When Lieutenant Barbara Frances Black arrived in Saigon, Vietnam on the 14th of May, 1968, she was the youngest Australian nurse to serve, at just 22 years of age. Black was part of the second contingent of Australian nurses posted to Vietnam, and served at the 1st Australian Field Hospital in Vung Tau. During her time in Vietnam, she had to deal with injuries caused by explosions, gunfire, mines, shellfire, malaria and fever. She treated civilians and Australian, allied and enemy soldiers with kindness and respect.
Adjusting to life in a wartime hospital was hard for the 43 nurses of the RAANC. A study on the wartime experiences of Australian nurses in Vietnam found that 'The nurses that arrived in 1968 came into an environment in which they were uncertain and clinically underprepared.' Some of the most trying times at the hospital came when a new dust-off chopper landed with many wounded patients. All the nurses (eight when Black served) would rush to the chopper to perform triage - a process of sorting out the high priority patients to those with less urgent needs. This process was very "stressful and fatiguing" for the nurses, as they had to make quick decisions that could dramatically affect the lives of the soldiers in their care. Yet Black and the other nurses pulled through this hard time with teamwork, friendship and dedication.
Lieutenant Barbara Frances Black (left) with Lieutenant Diane Carlson at the 1st Australian Field Hospital in Vung Tau. Australian War Memorial.
Another struggle that Black, and the other nurses at Vung Tau faced was the malaria crisis of 1968. This outbreak of malaria commenced in July, 1968 (just two months after Black arrived in Vietnam), and continued into August, when the admissions to the hospital grew to "pandemic proportions". The outbreak was caused by soldiers not applying anti-malaria discipline, and admissions continued to rise until October, when 258 Australian and New Zealand soldiers were diagnosed with malaria. The influx of patients caused up to 60 beds (out of 106) to be filled with victims of malaria. Despite the many patients, Black and the seven other nurses of the 1st Australian Field Hospital restored many to health - the Australian nurses maintained a 97.4% survival rate for their patients. The nurses' success was based on their teamwork, as many nurses would help out in the malaria ward, even if it wasn't their shift.

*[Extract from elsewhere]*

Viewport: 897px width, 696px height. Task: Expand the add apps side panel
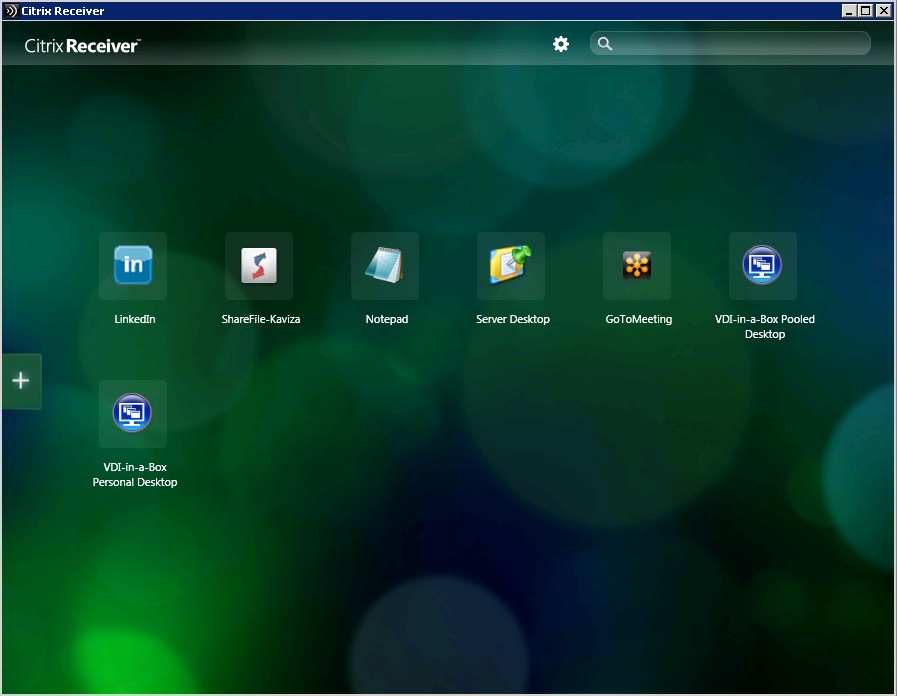click(20, 381)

Life could be difficult for wounded soldiers in hospital, but Lieutenant Barbara Frances Black endeavoured to ease the pain. As well as providing efficient medication and treatment, she would perform songs for the soldiers' entertainment. Her performances would lift the bleak horrors of war, and help to shine hope, light and humour on the soldiers' situation. Black was extremely well-liked, and helped to lift the morale of many soldiers.
Black was promoted to Temporary Captain on the 2nd of June, 1969, and carried this position until the 1st of December, 1969. 1969 was a very busy and intense year in the hospital. The number of admissions rose to 3839 - a staggering number of patients for 12 nurses to deal with. Towards the end of 1969, Black was diagnosed with Leukaemia. However, the army doctors decided to withhold this information, as the disease was untreatable at the time, Black only had a few more months of service, and she was a very valuable nurse who was needed at the hospital. The doctors also believed that Black would want to stay and help the wounded for as long as she could. However, they did tell her to seek medical attention upon her return to Australia.
Lieutenant Barbara Frances Black returned to Australia and was relieved of duty on the 1st of April 1970. During her time in Vietnam, Black's dedication and kindness saved the lives of many soldiers, while her singing raised their spirits.